Your task: Can you quote the lines below exactly, starting at the line with "You are a computer-use agent. Screen" and going through the last one?
+ + + + +
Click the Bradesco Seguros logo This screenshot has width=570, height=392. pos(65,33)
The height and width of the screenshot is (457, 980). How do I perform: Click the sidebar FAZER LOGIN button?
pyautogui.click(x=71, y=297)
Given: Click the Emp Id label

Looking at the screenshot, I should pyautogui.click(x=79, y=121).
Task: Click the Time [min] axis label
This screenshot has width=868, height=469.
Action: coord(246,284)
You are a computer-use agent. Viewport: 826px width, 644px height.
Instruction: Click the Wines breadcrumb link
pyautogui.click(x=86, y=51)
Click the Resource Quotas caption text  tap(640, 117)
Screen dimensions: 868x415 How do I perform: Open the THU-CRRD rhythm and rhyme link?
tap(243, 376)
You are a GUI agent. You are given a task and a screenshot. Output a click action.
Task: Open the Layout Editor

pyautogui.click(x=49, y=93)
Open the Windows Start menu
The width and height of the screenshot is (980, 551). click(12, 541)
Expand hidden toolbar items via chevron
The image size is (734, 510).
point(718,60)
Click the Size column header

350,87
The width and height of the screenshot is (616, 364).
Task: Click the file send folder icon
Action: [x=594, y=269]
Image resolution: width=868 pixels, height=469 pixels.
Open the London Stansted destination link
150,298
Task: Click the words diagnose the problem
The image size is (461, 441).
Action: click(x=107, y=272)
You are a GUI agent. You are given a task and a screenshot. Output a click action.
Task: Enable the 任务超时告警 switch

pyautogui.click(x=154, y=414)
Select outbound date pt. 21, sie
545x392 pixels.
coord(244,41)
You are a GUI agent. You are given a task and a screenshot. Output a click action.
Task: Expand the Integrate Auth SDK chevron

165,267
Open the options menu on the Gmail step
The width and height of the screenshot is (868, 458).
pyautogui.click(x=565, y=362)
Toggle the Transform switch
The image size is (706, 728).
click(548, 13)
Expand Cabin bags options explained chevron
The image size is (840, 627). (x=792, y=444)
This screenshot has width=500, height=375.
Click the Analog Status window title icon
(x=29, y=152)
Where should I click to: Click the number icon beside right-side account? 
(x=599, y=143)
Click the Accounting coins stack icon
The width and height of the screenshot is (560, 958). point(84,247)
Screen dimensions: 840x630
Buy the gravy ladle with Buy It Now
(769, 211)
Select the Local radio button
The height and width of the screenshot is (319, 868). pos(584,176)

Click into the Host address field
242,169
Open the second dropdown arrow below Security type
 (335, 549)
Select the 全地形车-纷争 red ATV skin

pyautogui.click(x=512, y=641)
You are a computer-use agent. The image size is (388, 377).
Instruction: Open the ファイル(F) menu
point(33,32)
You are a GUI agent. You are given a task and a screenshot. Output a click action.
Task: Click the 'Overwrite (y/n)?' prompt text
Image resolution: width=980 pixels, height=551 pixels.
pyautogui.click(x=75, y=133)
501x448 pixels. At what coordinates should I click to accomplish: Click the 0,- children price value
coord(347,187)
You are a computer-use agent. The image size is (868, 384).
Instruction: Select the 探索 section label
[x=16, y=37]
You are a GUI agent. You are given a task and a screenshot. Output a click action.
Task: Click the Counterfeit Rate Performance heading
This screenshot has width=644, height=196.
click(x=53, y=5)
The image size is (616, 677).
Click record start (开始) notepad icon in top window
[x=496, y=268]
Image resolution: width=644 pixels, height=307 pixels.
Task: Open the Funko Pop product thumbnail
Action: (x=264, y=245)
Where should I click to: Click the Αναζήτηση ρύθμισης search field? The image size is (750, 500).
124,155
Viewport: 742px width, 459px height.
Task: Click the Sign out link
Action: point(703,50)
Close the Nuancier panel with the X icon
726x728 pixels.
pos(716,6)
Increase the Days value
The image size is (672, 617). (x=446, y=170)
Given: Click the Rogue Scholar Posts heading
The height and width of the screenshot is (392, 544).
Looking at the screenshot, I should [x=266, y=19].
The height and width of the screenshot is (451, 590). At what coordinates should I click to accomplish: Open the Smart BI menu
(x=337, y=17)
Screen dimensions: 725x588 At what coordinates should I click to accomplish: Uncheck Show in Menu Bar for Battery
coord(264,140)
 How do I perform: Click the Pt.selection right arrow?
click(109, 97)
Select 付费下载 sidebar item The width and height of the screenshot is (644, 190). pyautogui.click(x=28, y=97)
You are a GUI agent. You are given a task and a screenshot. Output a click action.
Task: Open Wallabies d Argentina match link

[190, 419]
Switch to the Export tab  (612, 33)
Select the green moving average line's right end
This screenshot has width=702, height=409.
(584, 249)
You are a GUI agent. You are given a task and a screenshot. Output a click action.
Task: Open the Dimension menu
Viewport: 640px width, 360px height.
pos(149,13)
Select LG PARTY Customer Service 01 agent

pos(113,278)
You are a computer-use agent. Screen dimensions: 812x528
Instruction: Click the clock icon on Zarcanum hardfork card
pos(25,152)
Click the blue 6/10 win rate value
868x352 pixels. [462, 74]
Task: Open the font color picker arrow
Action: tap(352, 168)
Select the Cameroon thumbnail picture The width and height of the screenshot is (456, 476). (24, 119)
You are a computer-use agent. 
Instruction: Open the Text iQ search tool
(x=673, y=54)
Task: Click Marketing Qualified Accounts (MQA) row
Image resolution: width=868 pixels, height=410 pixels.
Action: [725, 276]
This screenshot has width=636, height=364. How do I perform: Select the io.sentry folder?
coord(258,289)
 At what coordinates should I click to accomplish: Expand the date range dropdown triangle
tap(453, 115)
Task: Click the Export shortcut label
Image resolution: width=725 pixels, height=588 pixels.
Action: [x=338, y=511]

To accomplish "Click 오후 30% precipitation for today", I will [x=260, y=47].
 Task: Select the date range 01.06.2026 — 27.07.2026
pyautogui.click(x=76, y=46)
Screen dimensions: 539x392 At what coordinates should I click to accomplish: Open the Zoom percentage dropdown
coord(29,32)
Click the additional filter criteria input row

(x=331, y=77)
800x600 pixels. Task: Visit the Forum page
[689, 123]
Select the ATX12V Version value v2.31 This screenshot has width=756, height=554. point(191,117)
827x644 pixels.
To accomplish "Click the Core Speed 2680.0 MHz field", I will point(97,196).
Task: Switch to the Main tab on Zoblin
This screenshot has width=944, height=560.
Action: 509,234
+ + + + +
Problem solution:
You are a computer-use agent. Screen dimensions: 812x528
Instruction: Click the clock icon on Zarcanum hardfork card
pos(25,152)
Click the blue 6/10 win rate value
868x352 pixels. [462, 74]
Task: Open the font color picker arrow
Action: tap(352, 168)
Select the Cameroon thumbnail picture The width and height of the screenshot is (456, 476). (24, 119)
You are a computer-use agent. 
Instruction: Open the Text iQ search tool
(x=673, y=54)
Task: Click Marketing Qualified Accounts (MQA) row
Image resolution: width=868 pixels, height=410 pixels.
Action: [725, 276]
This screenshot has width=636, height=364. How do I perform: Select the io.sentry folder?
coord(258,289)
 At what coordinates should I click to accomplish: Expand the date range dropdown triangle
tap(453, 115)
Task: Click the Export shortcut label
Image resolution: width=725 pixels, height=588 pixels.
Action: [x=338, y=511]

To accomplish "Click 오후 30% precipitation for today", I will [x=260, y=47].
 Task: Select the date range 01.06.2026 — 27.07.2026
pyautogui.click(x=76, y=46)
Screen dimensions: 539x392 At what coordinates should I click to accomplish: Open the Zoom percentage dropdown
coord(29,32)
Click the additional filter criteria input row

(x=331, y=77)
800x600 pixels. Task: Visit the Forum page
[689, 123]
Select the ATX12V Version value v2.31 This screenshot has width=756, height=554. point(191,117)
827x644 pixels.
To accomplish "Click the Core Speed 2680.0 MHz field", I will point(97,196).
Task: Switch to the Main tab on Zoblin
This screenshot has width=944, height=560.
Action: 509,234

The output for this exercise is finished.